Lestarikan Tari Bali dari Atas Kursi Roda

 

 

Wayan Sukarmen dan Muhammad Whizzkid Marheinis adalah contoh anak muda harapan bangsa. Di tengah segala keterbatasan, mereka tetap bersemangat untuk membawa kebaikan bagi lingkungan.

NURAFIDA KEMALA DENITA MATONDANG, GianyarABDUL MUGHIS, Semarang

BERDIRI saja tidak mampu. Masalah pada tulang belakangnya membuat bagian tubuh pinggang ke bawah Wayan Sukarmen lumpuh. Dia harus dibantu kursi roda untuk beraktivitas.

Namun, hal itu tidak menghalangi Sukarmen untuk menjalani sesuatu yang sangat dicintainya, menari. Handicap tidak bisa memainkan tari Bali dengan gerak lincah kakinya ditutupinya dengan harmonisasi gerak lain. Ekspresi wajah serta gerak mata yang sempurna membuat dia bisa menghidupkan tari Bali yang dimainkan.

Sukarmen adalah aktivis Yayasan Cahaya Mutiara Ubud Mencari lokasi yayasan itu tidaklah sulit. Ia terletak di ujung Jalan Sasibrata di sisi Jalan Raya Tampaksiring. Di sanalah Sukarmen bersama 25 difabel lainnya tinggal.

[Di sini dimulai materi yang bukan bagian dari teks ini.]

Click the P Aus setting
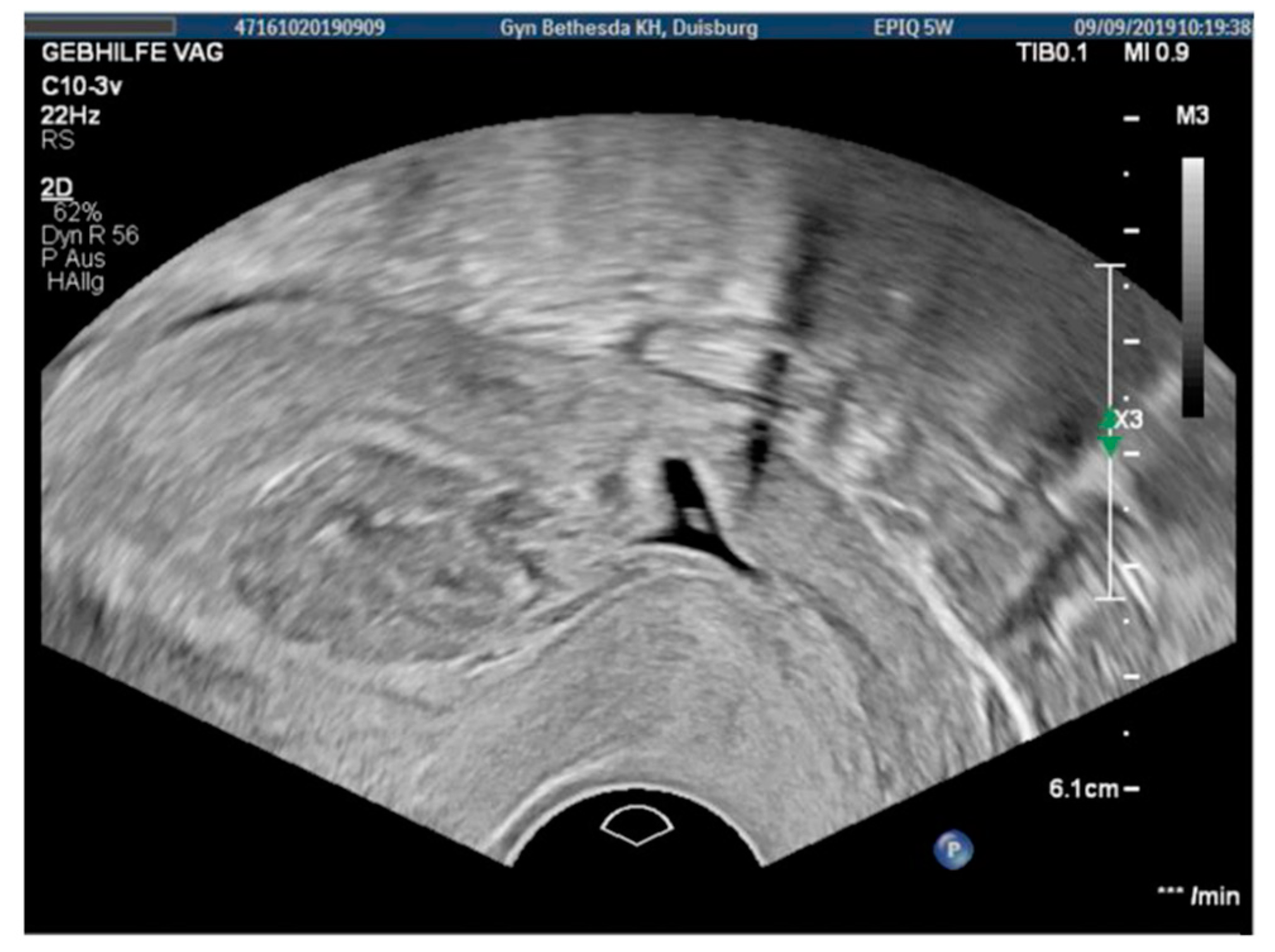Image resolution: width=1275 pixels, height=952 pixels. point(73,259)
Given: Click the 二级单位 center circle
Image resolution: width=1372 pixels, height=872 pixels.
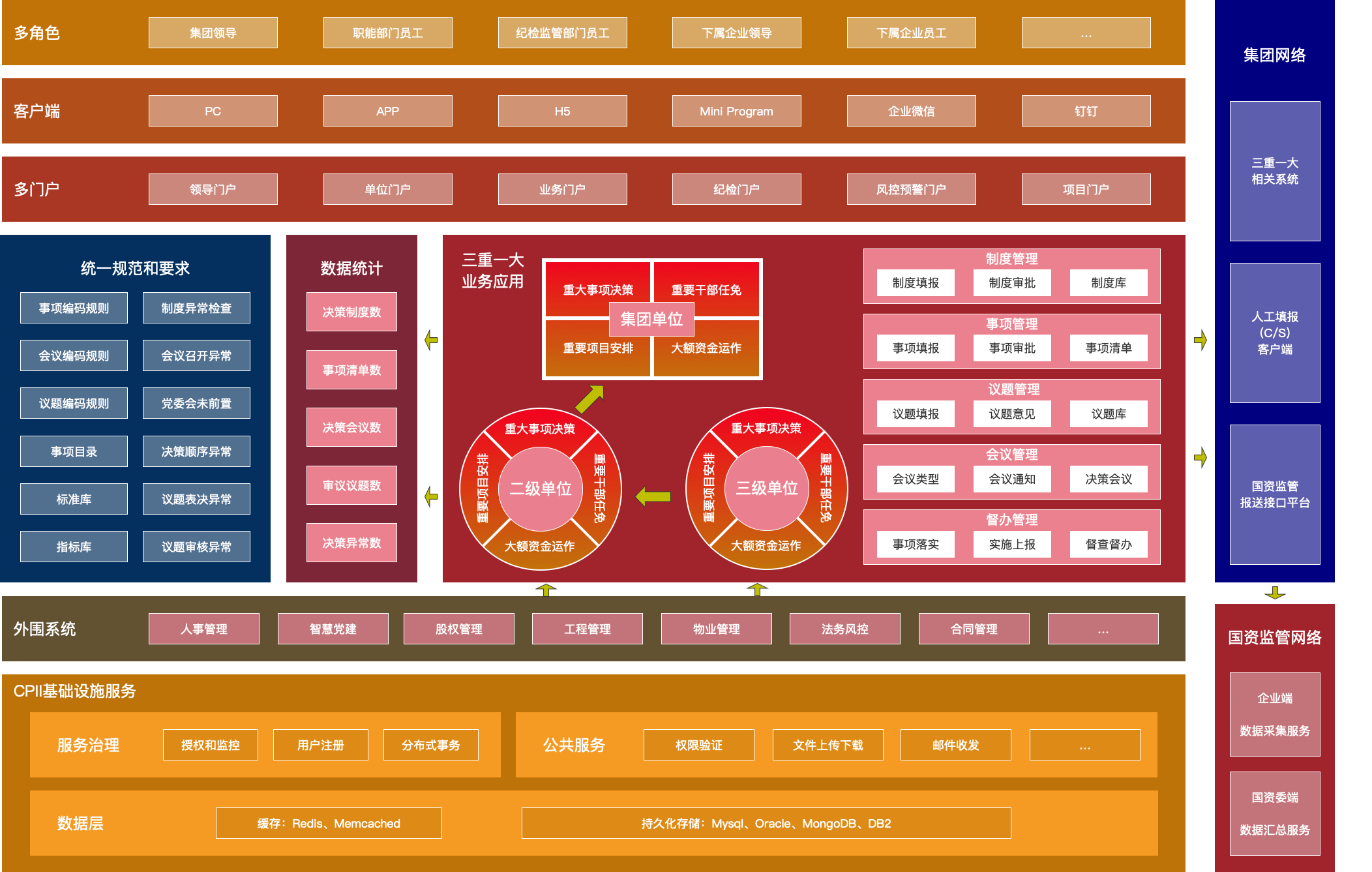Looking at the screenshot, I should pyautogui.click(x=540, y=489).
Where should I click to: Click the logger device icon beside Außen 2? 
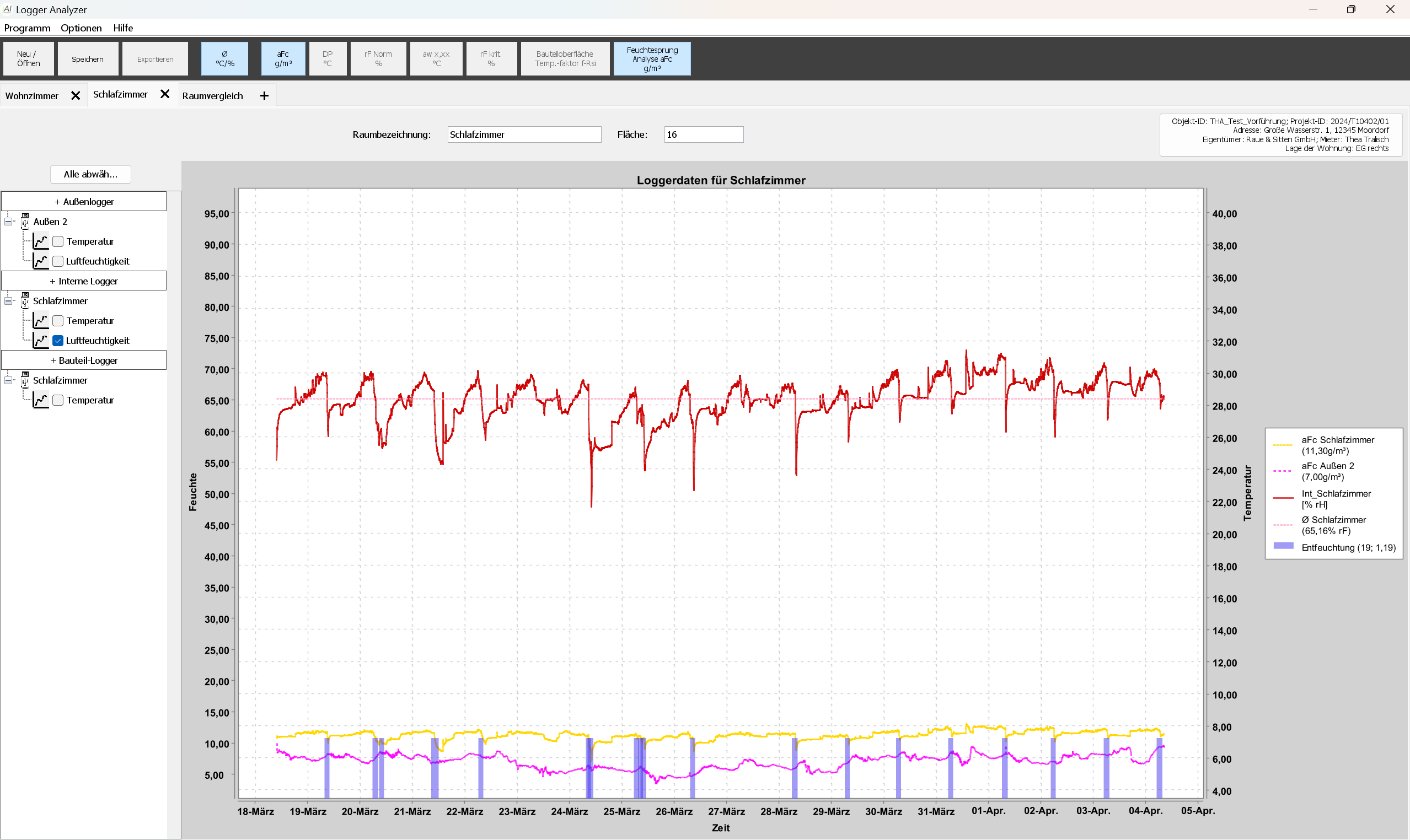[x=25, y=221]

Ketika Jawa Pos Radar Bali berkunjung pada Sabtu (20/8), sebagian di antara mereka sedang memasak untuk sarapan. Tidak terlihat perawat yang mengurusi kebutuhan mereka. Semua dilakukan sendiri.

”Ya, beginilah keseharian kami. Semua harus dikerjakan sendiri,” kata Sukarmen membuka percakapan.

Remaja 18 tahun itu lantas menceritakan awal mula ikut Zetizen. Dia diberi tahu temannya bahwa ada Zetizen National Challenge. Dalam lomba itu, remaja berlomba melakukan sesuatu yang positif untuk lingkungan mereka. Siapa yang terbaik berhak mengikuti program ke Selandia Baru.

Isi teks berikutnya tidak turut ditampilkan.